Nikara grew up with her grandfather in the house, so naturally piano was her first instrument. Around the age of 14 Nikara switched to bass. She first heard vibes being played at the legendary Village Vanguard in her grandpa’s jazz ensemble, featuring the masterful Stefon Harris. Nikara was always a percussive person, and the vibes percussive and melodic capabilities instantly appealed to her.
Despite her passion for the vibes, Nikara had her sights set on being a music business mogul. She landed a promising job after college, but soon found she craved more creativity than the 9-5 grind offered. In 2012, Nikara started shedding the vibes relentlessly, and by 2015 left her job to dedicate her life to becoming a composer and an artist. That fateful year was the dawn of the Black Wall Street music and artistic perspective.
All of Nikara’s personal, cultural, familial, and musical journeys converge on Black Wall Street. Here, she explores an abstract sound-collage: hip-hop, jazz, neo-soul, Afro-Latino and Afro-Caribbean rhythms, and more. Her vision is cohesive but eclectic, just like how people’s identities are a product of their various heritages and associations.
Black Wall Street, the album and the musical vision, has become synonymous with the band, in fact, Nikara performs under the Black Wall Street moniker. The musicians are bonded together mainly by being Brooklynites, and what a Brooklyn upbringing represents in terms of cultural references and musical pedigrees. The album features Nikara Warren on vibes, Kenny Barron on piano, Paul “bae.bro” Wilson on keys, Hailey Niswanger on tenor sax, Stephen “Khemestry” Fowler on trumpet, Parker McAllister on bass, Corey Sanchez on guitar, and David Frazier, Jr. on drums and spd (sampling pad demo).
The 10-album explores topics of race, gender, body positivity, personal-revelation, and acceptance. These weighty subjects are contextualized within a feel-good sensibility. “There is so much pain associated with the Black experience and within Black music. It was important to me to offset this by expressing joy, and making the music fun,” Nikara notes.
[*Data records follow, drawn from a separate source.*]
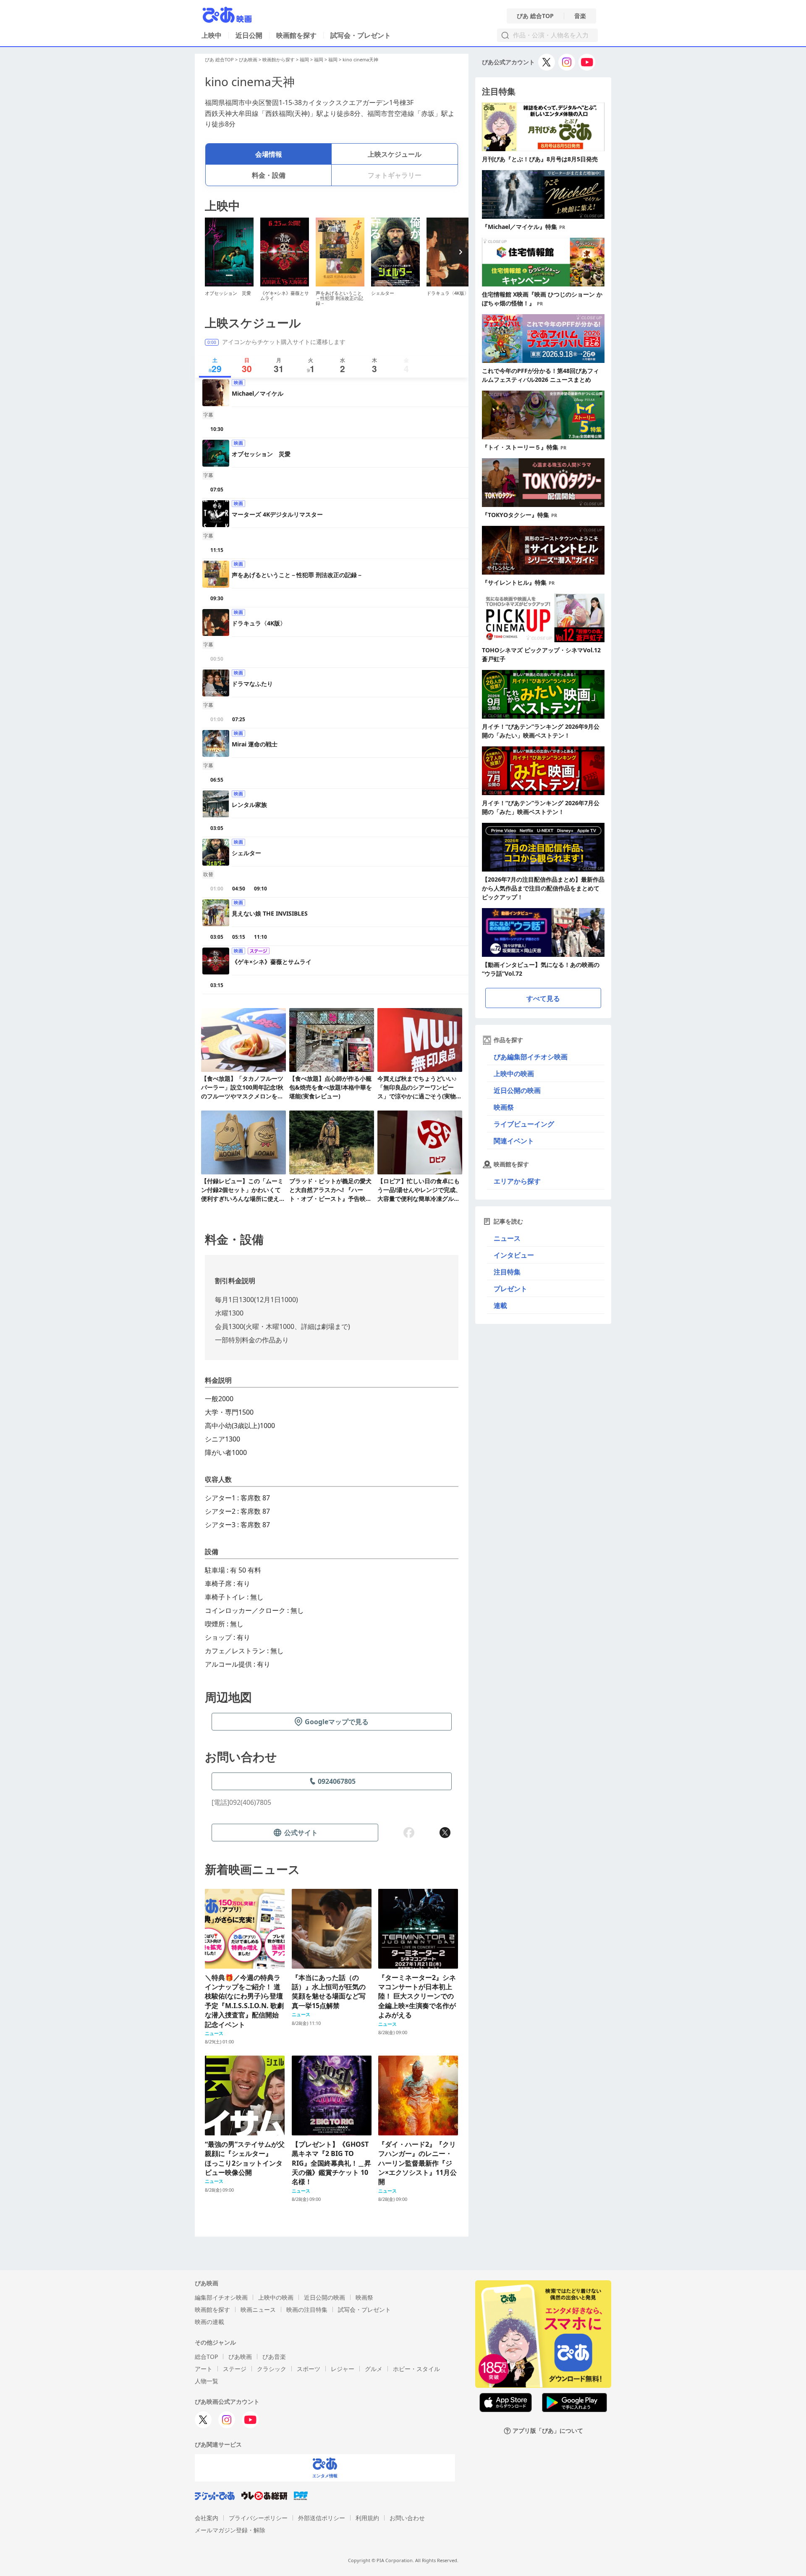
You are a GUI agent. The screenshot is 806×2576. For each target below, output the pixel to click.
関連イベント (514, 1140)
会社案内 (206, 2518)
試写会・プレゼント (360, 35)
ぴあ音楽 (274, 2357)
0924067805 (337, 1781)
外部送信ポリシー (321, 2518)
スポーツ (308, 2369)
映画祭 (504, 1107)
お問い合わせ (407, 2518)
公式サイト (301, 1832)
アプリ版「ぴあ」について (548, 2430)
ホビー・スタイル (416, 2369)
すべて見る (543, 998)
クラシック (271, 2369)
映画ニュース (258, 2309)
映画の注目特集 (306, 2309)
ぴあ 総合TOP (535, 16)
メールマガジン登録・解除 (230, 2530)
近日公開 (249, 35)
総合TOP (206, 2357)
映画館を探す (296, 35)
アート (203, 2369)
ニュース (507, 1238)
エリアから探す (517, 1181)
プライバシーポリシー (258, 2518)
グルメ (373, 2369)
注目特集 (507, 1271)
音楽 (580, 16)
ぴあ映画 (248, 59)
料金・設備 (268, 175)
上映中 (212, 35)
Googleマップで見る (337, 1721)
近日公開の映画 (517, 1090)
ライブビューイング (524, 1124)
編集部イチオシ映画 (221, 2297)
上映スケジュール (394, 154)
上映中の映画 (514, 1073)
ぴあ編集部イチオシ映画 (531, 1056)
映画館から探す (278, 59)
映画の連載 (209, 2322)
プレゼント (510, 1288)
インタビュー (514, 1255)
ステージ (234, 2369)
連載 (500, 1305)
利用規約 (367, 2518)
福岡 (304, 59)
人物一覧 (206, 2381)
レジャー (342, 2369)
Select album standouts include “Heather Gray,” featuring Kenny Barron, “Run Ricky,” “Mona Lisa,” featuring Nikara’s sister Be.Be, and “Womb Woes.” “Heather Gray” is the closest thing on the album to a jazz composition. It features an infectious groove and a spare chord change so the players can have fun blowing over it. “Run Ricky” is a politically-charged, dancehall-tinged hip-hop joint with a stinging narrative. The story arc is a modern tragedy of a Black artist unjustly killed by police. “Run Ricky” feels all too real, and it features glowering lines such as: Looked into his pocket they figured his vision/Blood stained fist with an eye drawn on some loose leaf/Photo went viral on Newsweek.
Nikara explores smoldering neo-soul on “Mona Lisa.” This is a love lost ballad of, and it features cinematic lyrics such as: She can never be like me/I’ll give it time for love to end/My solitary cigarette/Is all I have us have/Is this me? The track is sung by Nikara’s younger sister, Be.Be, a promising artist in her own right, and it gets a satiny reworking later on in the record with vocalist Melanie JB Charles. On the ensemble jazz piece, “Womb Woes,” Nikara addresses womanhood, female identity, and gender struggles. The song is made that much more potent by its screaming tenor sax solo courtesy of Hailey Niswanger.
It took 6 years to realize the vision of Black Wall Street. Nikara says: “It felt like it was important to take my time and get everything right. When it was finished, I remember I was super amped up and screaming in my room listening to it. It felt like it came out so purely with a momentum all its own.” Up next, Nikara is raring to get back in the studio and flex her arrangement chops, possibly on a repertoire of classic R&B.